How do I handle the initial world generation?
If no save file exists in S3 (the first run), the Docker container will generate a new map based on the server-settings.json. Once generated, your cron job will upload this new save to S3, establishing the persistence loop.
Is Terraform overkill for a single server?

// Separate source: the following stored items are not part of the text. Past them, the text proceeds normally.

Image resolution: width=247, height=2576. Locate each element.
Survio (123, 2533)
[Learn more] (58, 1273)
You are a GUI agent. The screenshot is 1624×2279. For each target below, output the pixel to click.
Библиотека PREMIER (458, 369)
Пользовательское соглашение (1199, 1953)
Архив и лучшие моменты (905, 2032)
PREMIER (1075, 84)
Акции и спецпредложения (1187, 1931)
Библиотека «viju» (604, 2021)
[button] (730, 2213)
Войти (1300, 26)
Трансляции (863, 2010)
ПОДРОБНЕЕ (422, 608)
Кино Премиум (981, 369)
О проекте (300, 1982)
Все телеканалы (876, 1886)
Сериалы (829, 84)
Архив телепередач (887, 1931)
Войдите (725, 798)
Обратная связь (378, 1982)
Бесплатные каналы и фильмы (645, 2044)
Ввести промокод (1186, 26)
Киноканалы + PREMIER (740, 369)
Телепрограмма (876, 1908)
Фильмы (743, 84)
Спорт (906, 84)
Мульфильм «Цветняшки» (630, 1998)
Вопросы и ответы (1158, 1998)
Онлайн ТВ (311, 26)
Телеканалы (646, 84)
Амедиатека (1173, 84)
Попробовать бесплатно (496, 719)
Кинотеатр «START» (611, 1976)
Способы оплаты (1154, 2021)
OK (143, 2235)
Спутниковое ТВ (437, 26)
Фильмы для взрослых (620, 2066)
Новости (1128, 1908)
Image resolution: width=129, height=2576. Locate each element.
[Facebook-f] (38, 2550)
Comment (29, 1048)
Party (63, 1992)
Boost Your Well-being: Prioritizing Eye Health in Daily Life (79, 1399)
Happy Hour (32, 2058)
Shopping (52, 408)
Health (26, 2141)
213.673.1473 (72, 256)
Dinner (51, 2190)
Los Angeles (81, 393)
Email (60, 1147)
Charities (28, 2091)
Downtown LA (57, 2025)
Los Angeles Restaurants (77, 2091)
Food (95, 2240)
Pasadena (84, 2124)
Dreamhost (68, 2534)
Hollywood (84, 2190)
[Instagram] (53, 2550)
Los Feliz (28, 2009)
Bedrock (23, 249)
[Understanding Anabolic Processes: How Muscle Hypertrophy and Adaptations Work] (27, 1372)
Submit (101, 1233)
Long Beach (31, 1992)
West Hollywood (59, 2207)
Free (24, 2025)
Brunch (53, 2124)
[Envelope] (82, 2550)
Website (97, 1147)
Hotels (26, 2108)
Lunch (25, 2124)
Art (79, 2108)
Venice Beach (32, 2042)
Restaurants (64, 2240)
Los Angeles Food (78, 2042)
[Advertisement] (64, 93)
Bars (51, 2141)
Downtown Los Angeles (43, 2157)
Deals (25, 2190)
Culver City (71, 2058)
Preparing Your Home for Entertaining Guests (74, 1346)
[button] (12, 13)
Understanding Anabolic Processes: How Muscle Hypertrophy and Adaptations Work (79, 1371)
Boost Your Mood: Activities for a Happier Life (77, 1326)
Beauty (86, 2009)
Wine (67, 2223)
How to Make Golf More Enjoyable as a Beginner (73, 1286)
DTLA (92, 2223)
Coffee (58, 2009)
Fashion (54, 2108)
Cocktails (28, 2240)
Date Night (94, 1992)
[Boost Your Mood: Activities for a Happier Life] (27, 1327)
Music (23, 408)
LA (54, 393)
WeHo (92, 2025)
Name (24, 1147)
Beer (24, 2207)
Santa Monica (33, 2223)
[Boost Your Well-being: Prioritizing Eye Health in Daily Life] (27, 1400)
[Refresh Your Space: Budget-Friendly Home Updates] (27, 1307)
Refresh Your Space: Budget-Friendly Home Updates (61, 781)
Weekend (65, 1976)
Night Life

For a “click-ops” manual setup, maybe. But as an expert, you know that “manual” means “unmaintainable.” Terraform documents your configuration, allows for version control of your server settings, and enables effortless migration between cloud providers or regions.

Conclusion
Deploying Factorio with Terraform is more than just a fun project; it is an exercise in designing stateful, resilient applications on ephemeral infrastructure. By decoupling storage (S3) from compute (EC2) and automating the configuration via Cloud-Init, you achieve a server setup that is robust, cheap to run, and easy to upgrade.
The factory must grow, and now, your infrastructure can grow with it. Thank you for reading the DevopsRoles page!